Você ainda estava aqui, as coisas estavam só começando, mas eu já sabia qual era o gosto do seu descaso. Você se demorava. Eu te esperava, mergulhada em ansiedade.
A espera crescia e se transformava em angústia, a qual acabava sempre em revolta. Algo dentro de mim se contorcia com violência, querendo me rasgar, se expulsar de mim com a urgência de uma criança prematura.
Eu colocava as músicas mais tristes que conheço para tocar, tirava minha camiseta; a pele eriçada e a garganta pulsando loucamente pelo que estava por vir. Então o cabo USB, dobrado em dois, estralava nas minhas costas. Eu me açoitava com a máxima força que um ser humano é capaz de açoitar a si mesmo, uma vez, duas, três, outras tantas, até cair curvada sobre a cama, sobre mim mesma, a dor latente e a respiração ofegante pelo esforço. Carrasca de mim mesma.

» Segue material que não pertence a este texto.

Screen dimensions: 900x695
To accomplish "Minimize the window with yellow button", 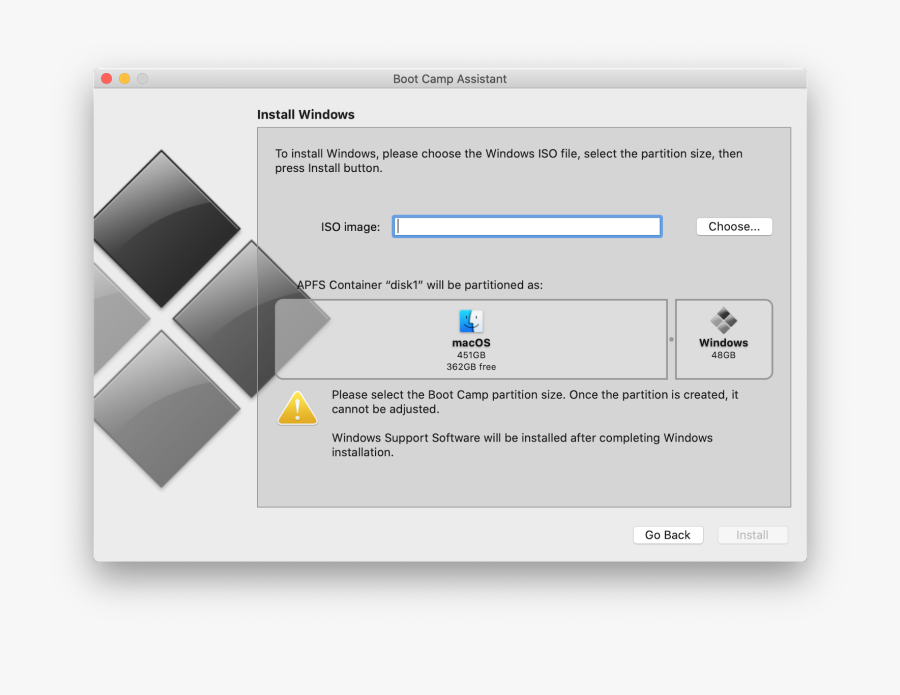I will coord(125,79).
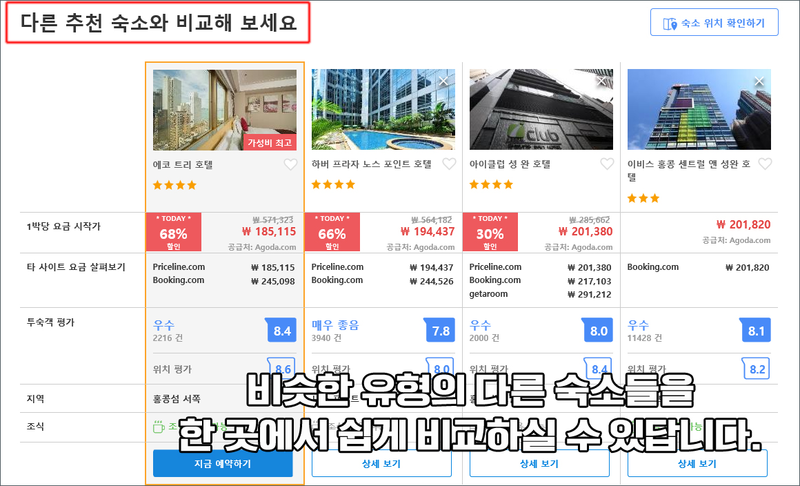Save 아이클럽 셩 완 호텔 via heart icon
The height and width of the screenshot is (486, 800).
click(x=607, y=164)
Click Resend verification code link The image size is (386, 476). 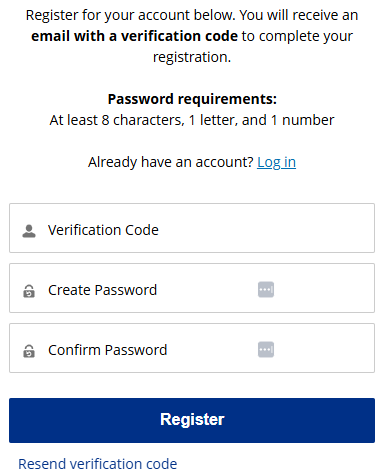point(98,464)
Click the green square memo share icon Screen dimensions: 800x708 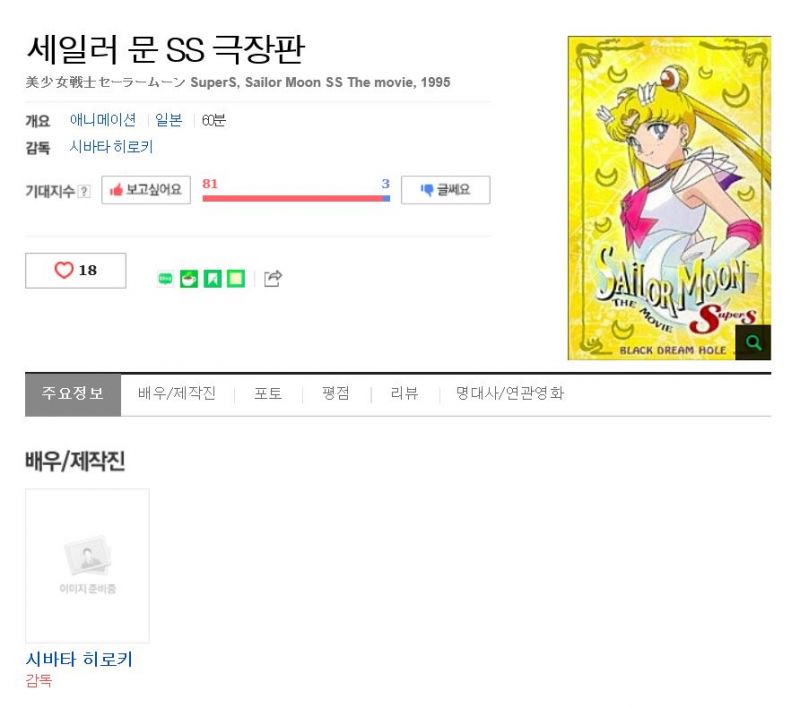point(236,279)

Depois permanecia inerte por longos minutos, a respiração ficando suave até quase se extinguir. As costas em chamas e as lágrimas fartas entrando nas minhas narinas e boca. Eu me perguntava o que havia de errado comigo... Como eu podia fazer aquilo? Como eu pude desperdiçar a minha vida inteira ferindo o meu próprio corpo para demonstrar o quanto as pessoas estavam me ferindo por dentro?
Tudo o que eu conheço desse mundo é a dor que ele produz. Respirar me machuca.

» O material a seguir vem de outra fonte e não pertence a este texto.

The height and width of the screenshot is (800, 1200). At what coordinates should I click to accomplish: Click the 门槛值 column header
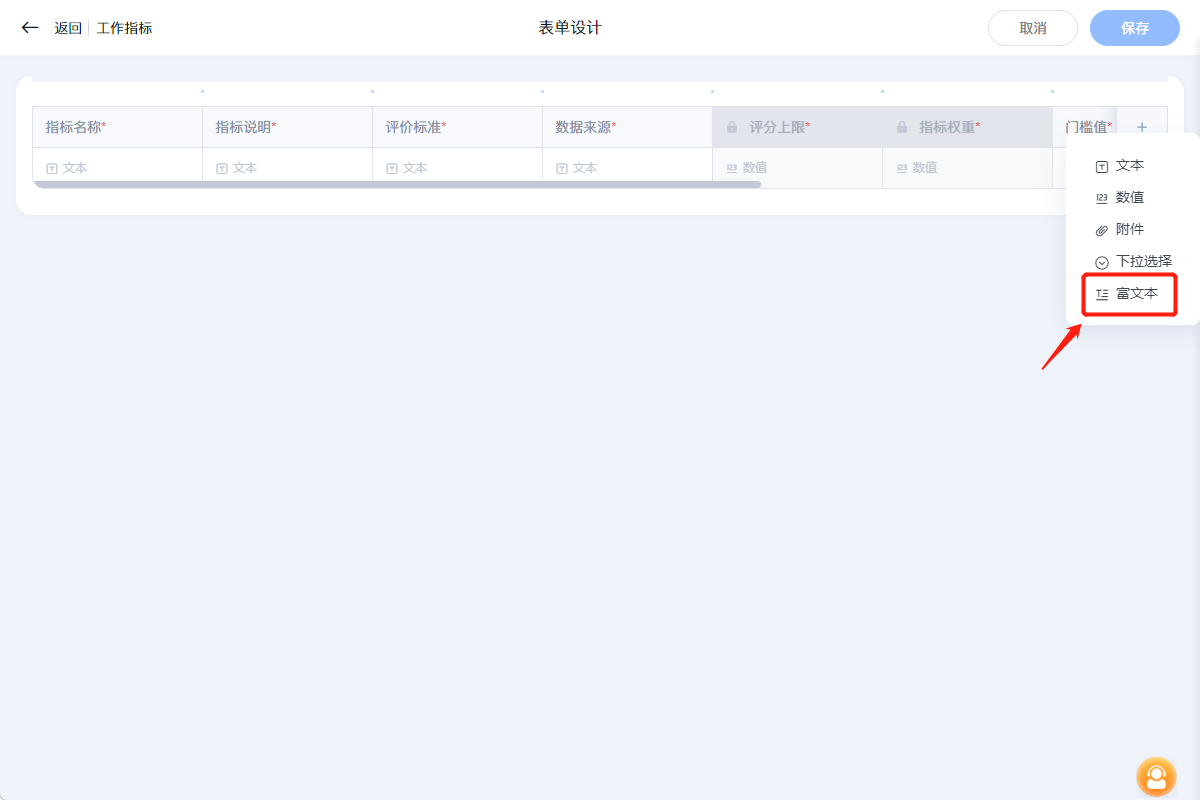click(1087, 127)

Você riu e disse que eu deveria te chamar quando sentisse vontade de me açoitar, que você o faria por mim.
Agora, quando eu penso nas suas palavras vazias, eu penso em toda a violência que existe dentro de mim. Penso em te ferir, te fazer sangrar, em me ferir, em me fazer sangrar. Mas a bagunça seria tão grande, que deixo o tumor da sua existência ferver e crescer dentro de mim... Por enquanto.
São três horas da manhã. Não há nada para me distrair dessa agonia de existir. Eu fumo um cigarro a cada vez que penso em você. São muitos cigarros. Tomo algumas doses de conhaque para acompanhá-los, para passar o tempo, para conseguir dormir.
Os sábias paulistanos também estão acordados.
E você, anda dormindo bem?
O problema são as pessoas. O ser humano só sabe fazer zona no mundo, na cabeça uns dos outros.
Eu queria reunir todos os sabiás dessa cidade e propôr uma fuga em bando. Voaríamos bem alto, para muito longe. Para algum lugar em que nada mais existisse — um lugar onde pudéssemos dormir como os membros sadios de nossas espécies.